[Data excerpts]
"""

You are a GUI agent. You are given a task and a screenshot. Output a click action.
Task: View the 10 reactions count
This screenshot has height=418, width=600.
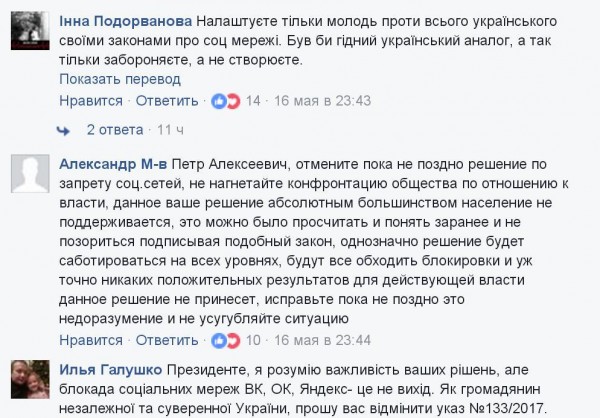(x=253, y=340)
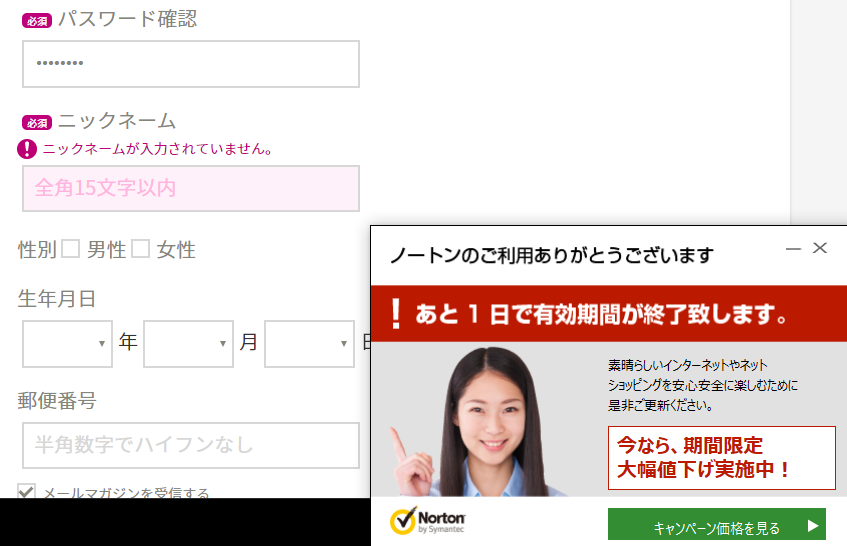Image resolution: width=847 pixels, height=546 pixels.
Task: Open the birth year dropdown
Action: coord(67,343)
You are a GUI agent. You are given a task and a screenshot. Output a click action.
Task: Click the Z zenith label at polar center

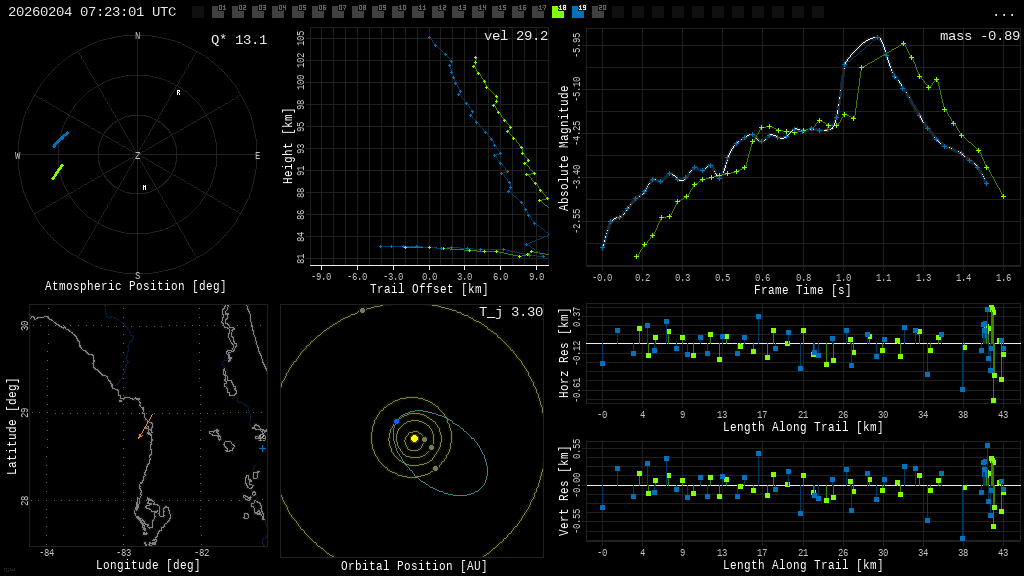click(138, 156)
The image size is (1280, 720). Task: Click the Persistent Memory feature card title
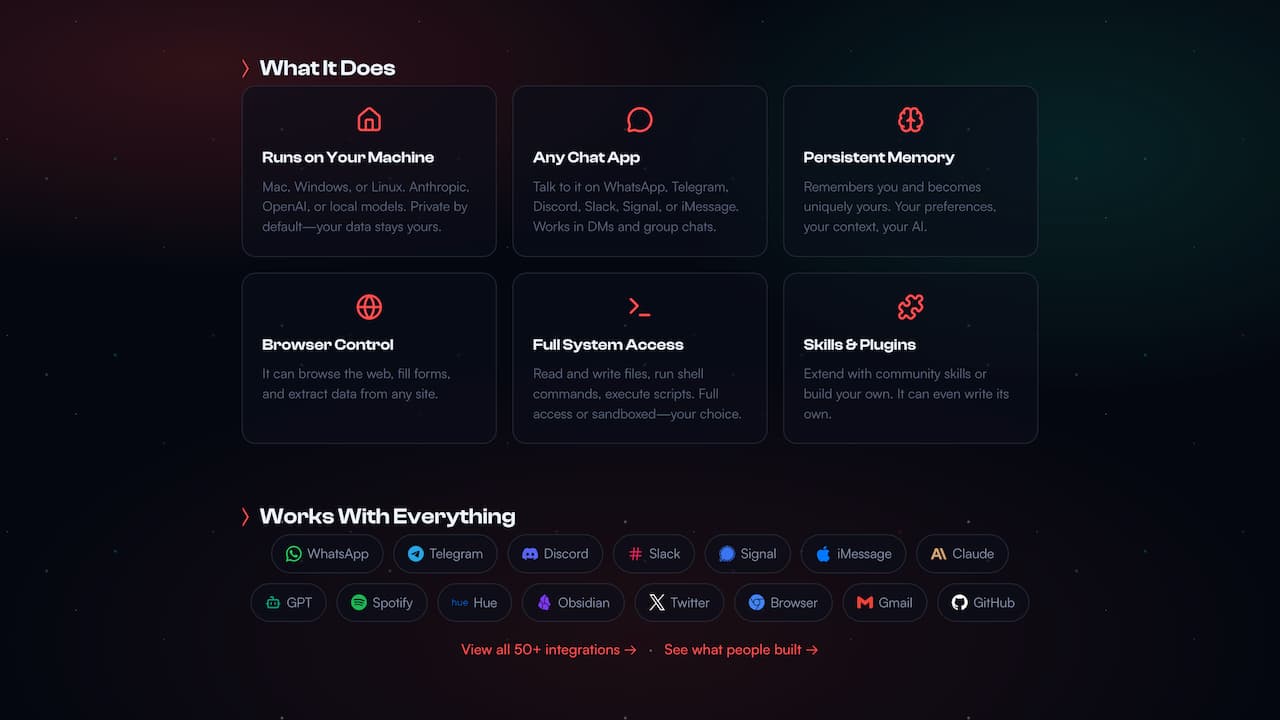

"""

▸ **AIM OF THE TASK**:
Please repeat each record exactly and keep every picture out of the copy.

▸ **EXPECTED ANSWER**:
You are a GUI agent. You are given a task and a screenshot. Output a click action.
Task: View the 10 reactions count
This screenshot has height=418, width=600.
(x=253, y=340)
Image resolution: width=847 pixels, height=546 pixels.
Task: Open the birth year dropdown
Action: coord(67,343)
You are a GUI agent. You are given a task and a screenshot. Output a click action.
Task: Click the Z zenith label at polar center

click(138, 156)
The image size is (1280, 720). Task: Click the Persistent Memory feature card title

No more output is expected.